● **Excerpt**
>> start
The Sum of All Fears Review

by Harry Caul (harry_caulx AT yahoo DOT com)
June 15th, 2002

The Sum of All Fears
(For more reviews: http://www.iscriptdb.com)

Starring: Ben Affleck, Morgan Freeman, Bridget Moynahan, Liev Schreiber, Alan Bates Directed by: Phil Alden Robinson
Written by: Akiva Goldsman, Paul Attanasio, Daniel Pyne
Distributor: Paramount Pictures
Release year: 2000

Rating: 6 out of 10

The sum of all our fears is fragile and unfortunately we get to witness it.

This movie was effective in taking all of my fears since September 11, and bringing them to the surface for two horrifying hours. The scenario was chilling, and felt very real. Whether or not that’s the result of good storytelling I’m not yet sure. As for artistic and cinematic impressions I might have had, they are secondary right now as I write this. I’m still recovering.

During the course of watching this film I forgot how bad of an actor Ben Affleck was, and how brilliant Morgan Freeman can conduct himself as an actor. I was numbed by this movie. Even the lackluster special effects were momentarily extinguished from my mind.
>> end
● **Material supplied**
>> start
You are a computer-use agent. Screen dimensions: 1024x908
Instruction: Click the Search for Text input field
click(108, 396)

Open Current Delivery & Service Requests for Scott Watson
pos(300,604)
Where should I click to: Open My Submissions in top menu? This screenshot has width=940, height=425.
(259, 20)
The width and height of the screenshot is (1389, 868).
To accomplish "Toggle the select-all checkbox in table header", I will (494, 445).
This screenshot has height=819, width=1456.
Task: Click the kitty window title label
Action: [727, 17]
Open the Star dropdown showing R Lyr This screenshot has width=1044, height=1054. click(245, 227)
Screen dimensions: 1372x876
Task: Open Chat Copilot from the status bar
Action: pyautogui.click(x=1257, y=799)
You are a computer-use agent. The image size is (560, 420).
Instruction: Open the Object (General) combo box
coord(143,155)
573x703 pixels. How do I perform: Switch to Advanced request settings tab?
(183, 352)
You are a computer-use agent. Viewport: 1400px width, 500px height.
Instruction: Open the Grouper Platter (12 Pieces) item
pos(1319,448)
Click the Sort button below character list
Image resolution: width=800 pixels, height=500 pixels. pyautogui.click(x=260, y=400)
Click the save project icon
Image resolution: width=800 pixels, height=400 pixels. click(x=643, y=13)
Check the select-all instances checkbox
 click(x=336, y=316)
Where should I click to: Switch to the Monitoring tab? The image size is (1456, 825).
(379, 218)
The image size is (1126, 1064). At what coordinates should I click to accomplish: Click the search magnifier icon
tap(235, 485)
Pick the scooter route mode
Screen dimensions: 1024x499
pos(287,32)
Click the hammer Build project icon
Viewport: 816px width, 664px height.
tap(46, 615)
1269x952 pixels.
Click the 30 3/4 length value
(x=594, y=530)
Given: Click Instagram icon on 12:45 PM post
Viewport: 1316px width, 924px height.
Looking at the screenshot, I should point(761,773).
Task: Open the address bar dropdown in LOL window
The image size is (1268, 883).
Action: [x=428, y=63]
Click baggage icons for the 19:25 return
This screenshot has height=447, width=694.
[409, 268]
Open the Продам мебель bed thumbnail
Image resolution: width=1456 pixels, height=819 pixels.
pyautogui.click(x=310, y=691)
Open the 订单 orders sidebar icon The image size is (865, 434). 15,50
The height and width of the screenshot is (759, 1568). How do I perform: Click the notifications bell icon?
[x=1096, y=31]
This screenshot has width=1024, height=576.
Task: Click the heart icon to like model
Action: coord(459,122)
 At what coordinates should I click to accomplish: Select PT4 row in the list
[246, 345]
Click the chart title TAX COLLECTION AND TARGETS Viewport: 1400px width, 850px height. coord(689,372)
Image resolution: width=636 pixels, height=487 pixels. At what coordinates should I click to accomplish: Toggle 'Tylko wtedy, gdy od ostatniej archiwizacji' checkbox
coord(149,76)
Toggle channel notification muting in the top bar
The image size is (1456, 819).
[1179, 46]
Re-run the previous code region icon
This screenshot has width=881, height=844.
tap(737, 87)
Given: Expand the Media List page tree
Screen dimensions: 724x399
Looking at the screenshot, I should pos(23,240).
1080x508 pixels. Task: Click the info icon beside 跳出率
>> end
● **Work to complete**
1. What rating out of 10 does the review of The Sum of All Fears give the film?
2. Return everything in the review of The Sum of All Fears from "Rating: 6 out" down to "from my mind.", copied word for word.

● **Written responses**
1. 6 out of 10

2.
Rating: 6 out of 10

The sum of all our fears is fragile and unfortunately we get to witness it.

This movie was effective in taking all of my fears since September 11, and bringing them to the surface for two horrifying hours. The scenario was chilling, and felt very real. Whether or not that’s the result of good storytelling I’m not yet sure. As for artistic and cinematic impressions I might have had, they are secondary right now as I write this. I’m still recovering.

During the course of watching this film I forgot how bad of an actor Ben Affleck was, and how brilliant Morgan Freeman can conduct himself as an actor. I was numbed by this movie. Even the lackluster special effects were momentarily extinguished from my mind.